**What is expected**
All lines of the records below that contain the word "button" must be listed.

**Stored data**
/---

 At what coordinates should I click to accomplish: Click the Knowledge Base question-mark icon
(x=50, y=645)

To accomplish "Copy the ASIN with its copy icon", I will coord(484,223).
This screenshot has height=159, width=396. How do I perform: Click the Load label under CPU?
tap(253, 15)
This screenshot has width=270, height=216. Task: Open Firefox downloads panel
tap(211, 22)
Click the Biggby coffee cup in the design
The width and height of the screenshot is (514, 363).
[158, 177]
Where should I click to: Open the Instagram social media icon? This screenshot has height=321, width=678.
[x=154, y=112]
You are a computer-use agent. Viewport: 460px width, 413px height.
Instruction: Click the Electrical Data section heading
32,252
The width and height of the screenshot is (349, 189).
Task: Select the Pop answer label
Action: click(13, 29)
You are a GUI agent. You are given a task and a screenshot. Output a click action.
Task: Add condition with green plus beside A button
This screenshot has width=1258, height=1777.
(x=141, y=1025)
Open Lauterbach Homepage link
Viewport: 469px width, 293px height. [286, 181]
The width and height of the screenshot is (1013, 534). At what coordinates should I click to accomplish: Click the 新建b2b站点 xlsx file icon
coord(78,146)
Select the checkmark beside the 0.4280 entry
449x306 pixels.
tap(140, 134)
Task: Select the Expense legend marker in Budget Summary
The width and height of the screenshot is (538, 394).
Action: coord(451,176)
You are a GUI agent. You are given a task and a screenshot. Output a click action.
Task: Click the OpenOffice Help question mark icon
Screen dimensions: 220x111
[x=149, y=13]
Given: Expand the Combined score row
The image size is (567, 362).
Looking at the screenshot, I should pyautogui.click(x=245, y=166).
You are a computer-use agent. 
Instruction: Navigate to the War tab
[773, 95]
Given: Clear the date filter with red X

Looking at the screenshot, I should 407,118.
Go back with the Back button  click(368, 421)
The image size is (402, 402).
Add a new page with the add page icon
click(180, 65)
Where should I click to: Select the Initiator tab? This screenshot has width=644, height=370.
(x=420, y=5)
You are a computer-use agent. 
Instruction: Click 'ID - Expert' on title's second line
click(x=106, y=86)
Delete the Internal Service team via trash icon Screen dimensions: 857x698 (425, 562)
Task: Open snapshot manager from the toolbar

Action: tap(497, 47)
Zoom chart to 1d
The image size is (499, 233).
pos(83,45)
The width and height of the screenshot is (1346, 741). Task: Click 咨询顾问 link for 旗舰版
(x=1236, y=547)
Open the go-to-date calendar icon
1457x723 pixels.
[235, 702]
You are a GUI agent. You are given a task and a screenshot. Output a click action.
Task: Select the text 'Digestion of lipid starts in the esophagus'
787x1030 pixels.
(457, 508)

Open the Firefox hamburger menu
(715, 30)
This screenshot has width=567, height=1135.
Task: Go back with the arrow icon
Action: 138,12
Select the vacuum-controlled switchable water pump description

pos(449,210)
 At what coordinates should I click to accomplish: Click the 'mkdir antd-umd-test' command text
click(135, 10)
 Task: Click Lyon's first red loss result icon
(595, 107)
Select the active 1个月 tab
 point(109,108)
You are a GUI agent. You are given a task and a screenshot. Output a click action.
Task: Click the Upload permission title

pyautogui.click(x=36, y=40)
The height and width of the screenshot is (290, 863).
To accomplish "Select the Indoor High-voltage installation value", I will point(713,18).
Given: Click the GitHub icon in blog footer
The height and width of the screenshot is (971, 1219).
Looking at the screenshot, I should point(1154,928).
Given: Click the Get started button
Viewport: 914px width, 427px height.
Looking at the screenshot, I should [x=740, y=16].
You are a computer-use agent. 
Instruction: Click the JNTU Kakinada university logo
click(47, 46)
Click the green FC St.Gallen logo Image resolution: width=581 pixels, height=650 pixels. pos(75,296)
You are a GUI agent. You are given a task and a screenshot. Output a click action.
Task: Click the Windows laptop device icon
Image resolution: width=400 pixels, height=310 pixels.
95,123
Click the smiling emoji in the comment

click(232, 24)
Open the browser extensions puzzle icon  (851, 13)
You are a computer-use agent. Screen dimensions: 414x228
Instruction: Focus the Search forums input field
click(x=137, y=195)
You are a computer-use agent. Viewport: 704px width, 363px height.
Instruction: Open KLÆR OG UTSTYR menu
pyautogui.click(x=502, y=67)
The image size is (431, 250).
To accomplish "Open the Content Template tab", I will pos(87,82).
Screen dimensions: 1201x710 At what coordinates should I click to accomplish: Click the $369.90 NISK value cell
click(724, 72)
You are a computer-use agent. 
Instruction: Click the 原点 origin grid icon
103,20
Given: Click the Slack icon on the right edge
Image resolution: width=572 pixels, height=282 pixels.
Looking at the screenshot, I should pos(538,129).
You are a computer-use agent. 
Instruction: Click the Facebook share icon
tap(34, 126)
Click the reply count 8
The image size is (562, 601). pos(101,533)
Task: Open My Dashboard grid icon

\---

**Completed task**
Task: Add condition with green plus beside A button
Go back with the Back button  click(368, 421)
Given: Click the Get started button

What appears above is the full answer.